Randy Mancini 3 Jan 28
A view of Myanmar industrial port terminal at banks of the Hlaing river in Yangon
A view of the Myanmar industrial port terminal at the banks of the Hlaing river in Yangon, June 9, 2016. REUTERS/Soe Zeya Tun

January 29, 2022

(Reuters) – Myanmar’s economy will remain critically weak for much of 2022 and will be “severely tested” by the impacts of a coup a year ago, but there are recent signs of stabilisation in manufacturing and exports, according to the World Bank.

In its latest update on Myanmar’s economy, the World Bank projects growth of 1% in the year to September 2022, weighed down by the impacts of the pandemic and the military’s overthrow of an elected administration on Feb 1, 2021.

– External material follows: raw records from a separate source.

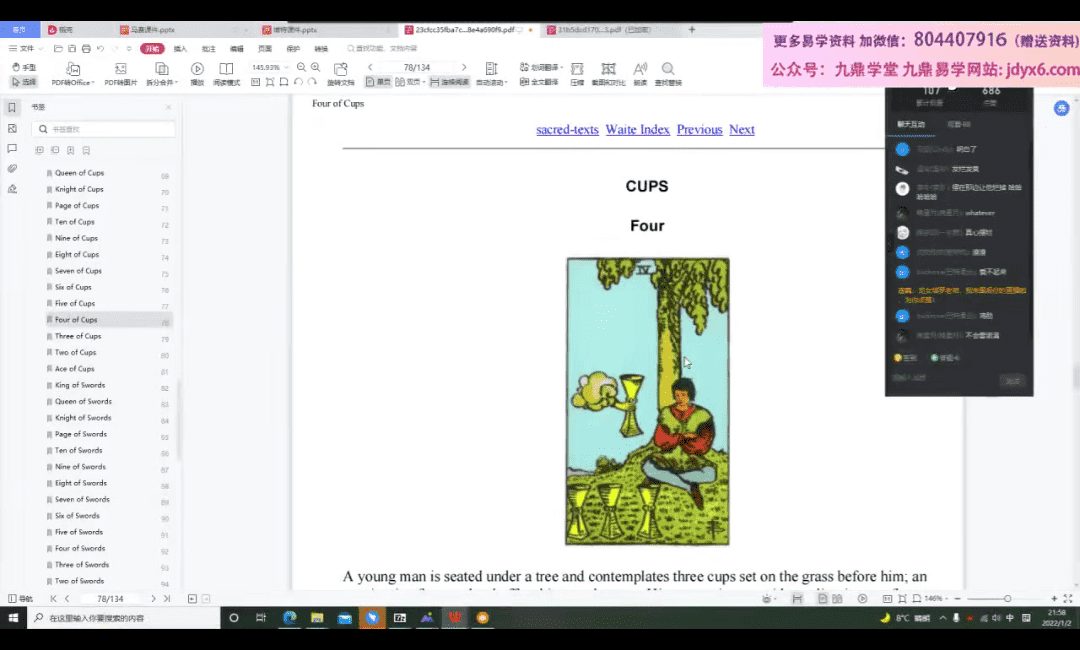Start slideshow with the play icon
Image resolution: width=1080 pixels, height=650 pixels.
[197, 69]
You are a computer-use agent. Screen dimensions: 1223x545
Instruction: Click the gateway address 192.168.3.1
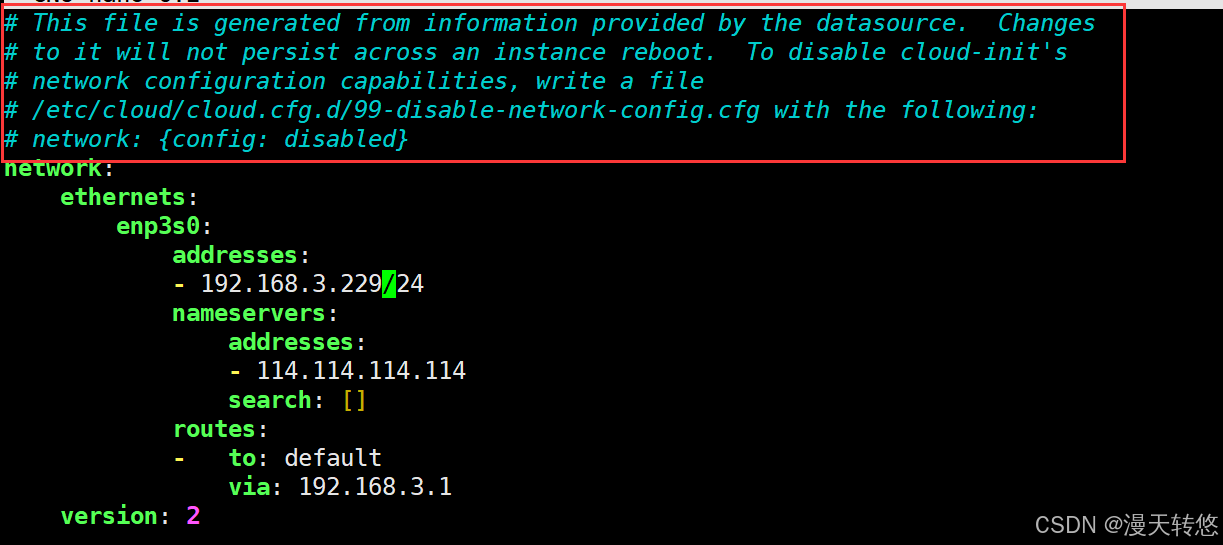point(375,488)
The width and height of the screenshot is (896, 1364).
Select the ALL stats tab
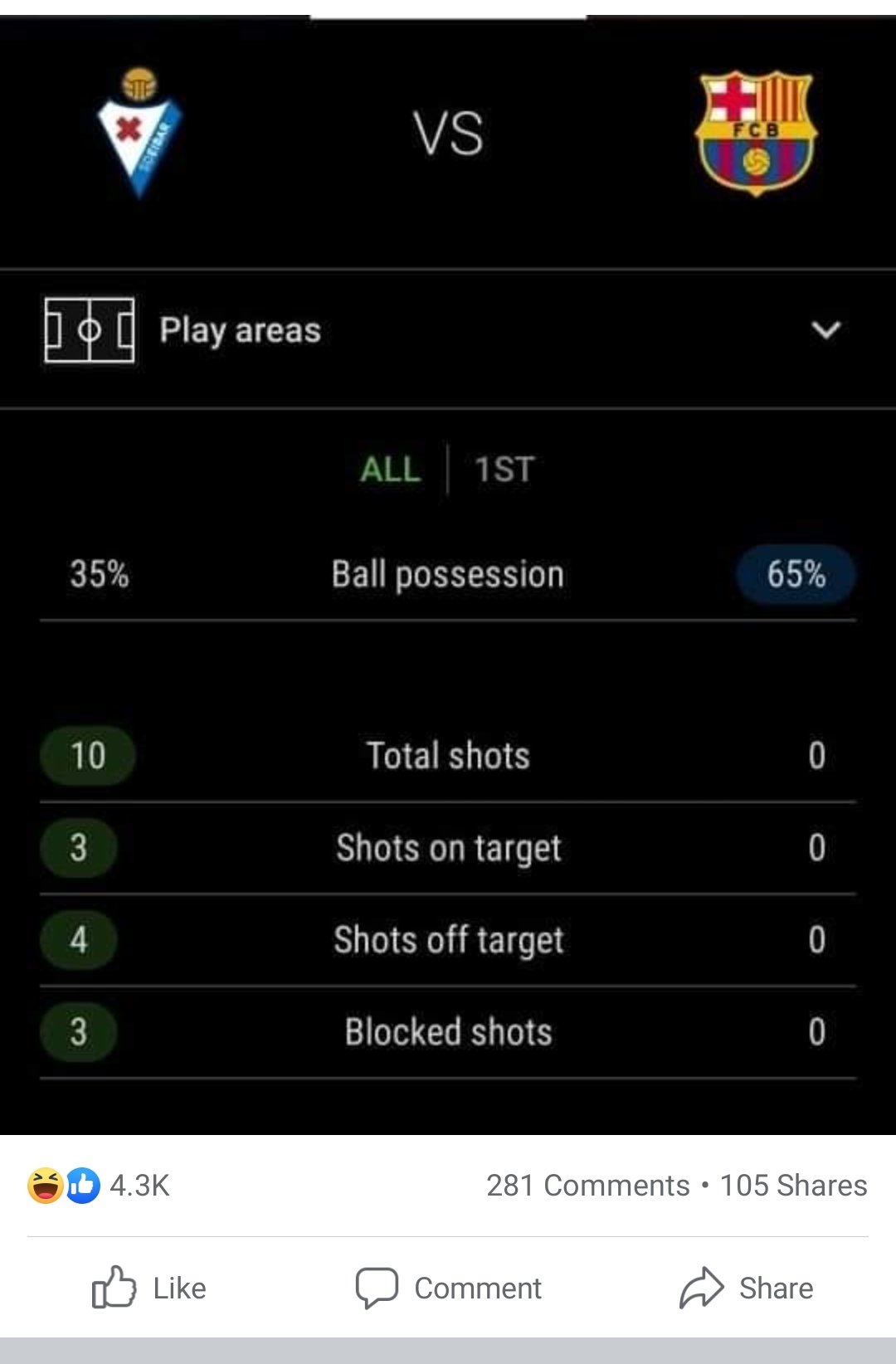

Myanmar’s economy has tanked since the coup and the junta’s crackdown on its opponents and ensuing backlash from armed groups has led to a retreat by foreign firms concerned about political risks, sanctions and damage to their reputation.

The World Bank said there were substantial supply and demand issues, cashflow shortages for businesses and reduced credit access, while half of firms it surveyed reported difficulties last year due to a sharp depreciation of the kyat currency.

“The near-term outlook will depend on the evolution of the pandemic and the effects of conflict, together with the degree to which foreign exchange and financial sector constraints persist, as well as disruptions to other key services including electricity, logistics and digital connectivity,” the World Bank said in its January economic monitor.

Myanmar’s junta has blamed last year’s economic crisis on foreign-backed “sabotage”.

The military government on Thursday said it had approved $3.8 billion in foreign investment since the coup, owing to what it called a return to stability and confidence in its economic potential.

The World Bank said events since the coup were likely to limit Myanmar’s growth potential, with most indicators suggesting private investment had fallen markedly, while the cost of imports has risen and kyat-denominated revenues are worth less in foreign currency terms.